=== Exercise description ===
Copy the forum thread on casting knife scales between "## plantman" and "a few things...!", inclusive, and substitute "remark" for "observation" wherever it occurs.

=== Text passage ===

Another problem with casting knife blanks/blocks/scales is that, you can get the same problem as you do with pen blanks, there is, the way the blank/scales look before worked on and what you like about it/makes it special, can sometimes be lost through the shaping process, this is a reality and a very annoying one, in fact, I have had many bad surprises in that regard and one of the reasons why, as a pen blank maker, that I take and advise others that cast these type blanks, to put some thinking/testing/experimenting before actually casting or, if a big batch is required, sacrifice the time and materials necessary to make a test sample, and make sure it turns out the way you wanted or, you missed something that becomes obvious when the cast is made and cut/shaped to its intended use...!

And *CrimsonKeel*, that is not only very possible/doable but a great way to fix the resin blank to the blade handle.  You can simply drill a couple of decent size holes on the blank handle, drill small holes and put a pin through it or, weld a couple of small "spikes" in the handle if the steal is far too hard to drill, they don't need to protrude that much to stop the metal handle to slip out of the cast handle, just remember that, in most cases is not a lot of material left after is all shaped off so, you don't want to make the spikes/pins too long and and you have to make sure the resin mix is not to transparent, for obvious reasons...!:wink::biggrin:

I've done a few knife handles this way and never had any problems however, you have to be very careful of not damaging the blade and any other parts of the knife's metal when grinding things to shape, it will require some careful wrapping and some extra care when working/shaping the handle...!:wink::biggrin:

Hope this helps/make sense...!

Cheers
George


----------



## plantman

robutacion said:


> Great work Tim...!
> 
> *Plantman's* observation and question are fair for someone that has never done any sort of this work and if may me also fair to explain a few things...!
> 
> While the best booked matched images come from splitting the block blank in 2 halves, that doesn't always mean that you are going to get an exact mirror image.  This can depend from the material cast original construction but mainly due to the difficulty cut a straight line exactly through the centre of the block when, the object embedded is not straight.
> 
> This is the case with these Pine pods and the problem with most of pods/seeds and many other materials.  Cutting straight through the centre of something that has a curve, can never produce an mirror image as the case with these knife scales.
> 
> Sometimes, is possible to prepare the object to embed and straighten it up and position it in the mold so that is precisely centered for that split image look after cut however, it may be OK with some castings, if the natural and true shape of what you want to embed is significantly modified, it can spoil the look you are after, it won't look natural...!

(Entries on where items appear)
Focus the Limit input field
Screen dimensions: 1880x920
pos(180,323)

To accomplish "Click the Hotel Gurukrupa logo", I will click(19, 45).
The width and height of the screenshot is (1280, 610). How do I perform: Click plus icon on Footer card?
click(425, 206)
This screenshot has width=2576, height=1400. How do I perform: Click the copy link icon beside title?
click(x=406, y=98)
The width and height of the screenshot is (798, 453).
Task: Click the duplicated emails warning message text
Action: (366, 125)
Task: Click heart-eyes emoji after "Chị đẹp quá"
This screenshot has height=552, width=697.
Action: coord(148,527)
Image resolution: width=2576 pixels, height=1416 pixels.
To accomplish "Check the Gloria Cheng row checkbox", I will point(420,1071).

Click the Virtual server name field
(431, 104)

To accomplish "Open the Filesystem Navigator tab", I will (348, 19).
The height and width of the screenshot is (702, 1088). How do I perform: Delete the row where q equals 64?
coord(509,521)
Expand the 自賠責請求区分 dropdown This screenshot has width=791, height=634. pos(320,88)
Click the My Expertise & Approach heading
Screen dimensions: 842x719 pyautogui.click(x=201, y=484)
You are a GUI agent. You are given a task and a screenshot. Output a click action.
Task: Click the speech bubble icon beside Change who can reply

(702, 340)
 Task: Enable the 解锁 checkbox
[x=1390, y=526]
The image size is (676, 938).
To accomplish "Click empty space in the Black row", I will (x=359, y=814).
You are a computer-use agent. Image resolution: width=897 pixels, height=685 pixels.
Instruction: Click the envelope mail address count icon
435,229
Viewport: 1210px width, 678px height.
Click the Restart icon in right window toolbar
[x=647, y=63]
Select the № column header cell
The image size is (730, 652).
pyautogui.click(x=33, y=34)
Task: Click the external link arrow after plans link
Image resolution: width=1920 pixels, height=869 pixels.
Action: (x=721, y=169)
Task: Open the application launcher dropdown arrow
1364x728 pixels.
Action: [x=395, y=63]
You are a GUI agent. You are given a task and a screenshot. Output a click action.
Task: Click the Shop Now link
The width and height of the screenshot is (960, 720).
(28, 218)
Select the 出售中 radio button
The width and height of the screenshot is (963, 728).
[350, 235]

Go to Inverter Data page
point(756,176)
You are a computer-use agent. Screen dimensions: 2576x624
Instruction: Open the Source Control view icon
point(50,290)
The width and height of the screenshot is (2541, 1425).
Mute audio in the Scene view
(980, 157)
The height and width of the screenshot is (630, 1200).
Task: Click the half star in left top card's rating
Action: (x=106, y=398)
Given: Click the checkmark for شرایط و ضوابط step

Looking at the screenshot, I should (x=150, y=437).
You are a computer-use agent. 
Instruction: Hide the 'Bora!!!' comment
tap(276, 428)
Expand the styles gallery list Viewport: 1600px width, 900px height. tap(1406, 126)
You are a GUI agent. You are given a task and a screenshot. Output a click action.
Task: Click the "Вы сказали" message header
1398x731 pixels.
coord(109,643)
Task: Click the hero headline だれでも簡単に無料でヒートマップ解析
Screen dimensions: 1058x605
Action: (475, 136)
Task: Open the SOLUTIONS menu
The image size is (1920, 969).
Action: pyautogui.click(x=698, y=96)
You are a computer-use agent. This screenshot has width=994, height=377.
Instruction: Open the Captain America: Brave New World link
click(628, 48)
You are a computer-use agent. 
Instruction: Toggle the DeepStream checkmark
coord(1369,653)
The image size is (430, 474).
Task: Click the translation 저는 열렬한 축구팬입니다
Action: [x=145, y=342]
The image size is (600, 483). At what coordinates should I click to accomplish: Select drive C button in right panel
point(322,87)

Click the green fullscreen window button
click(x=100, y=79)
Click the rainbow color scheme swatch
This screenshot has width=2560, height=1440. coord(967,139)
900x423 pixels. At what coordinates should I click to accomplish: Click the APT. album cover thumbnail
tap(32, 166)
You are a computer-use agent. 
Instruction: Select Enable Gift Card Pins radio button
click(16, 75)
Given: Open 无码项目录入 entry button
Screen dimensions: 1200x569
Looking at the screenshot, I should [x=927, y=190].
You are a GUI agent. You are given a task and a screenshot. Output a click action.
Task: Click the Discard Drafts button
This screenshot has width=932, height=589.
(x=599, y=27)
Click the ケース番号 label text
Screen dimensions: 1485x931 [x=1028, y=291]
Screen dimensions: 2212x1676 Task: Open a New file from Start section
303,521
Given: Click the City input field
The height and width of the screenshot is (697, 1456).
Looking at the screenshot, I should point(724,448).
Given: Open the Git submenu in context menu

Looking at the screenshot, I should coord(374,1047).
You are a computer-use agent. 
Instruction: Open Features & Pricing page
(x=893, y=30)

=== Problem solution ===
## plantman

robutacion said:


> Great work Tim...!
> 
> *Plantman's* remark and question are fair for someone that has never done any sort of this work and if may me also fair to explain a few things...!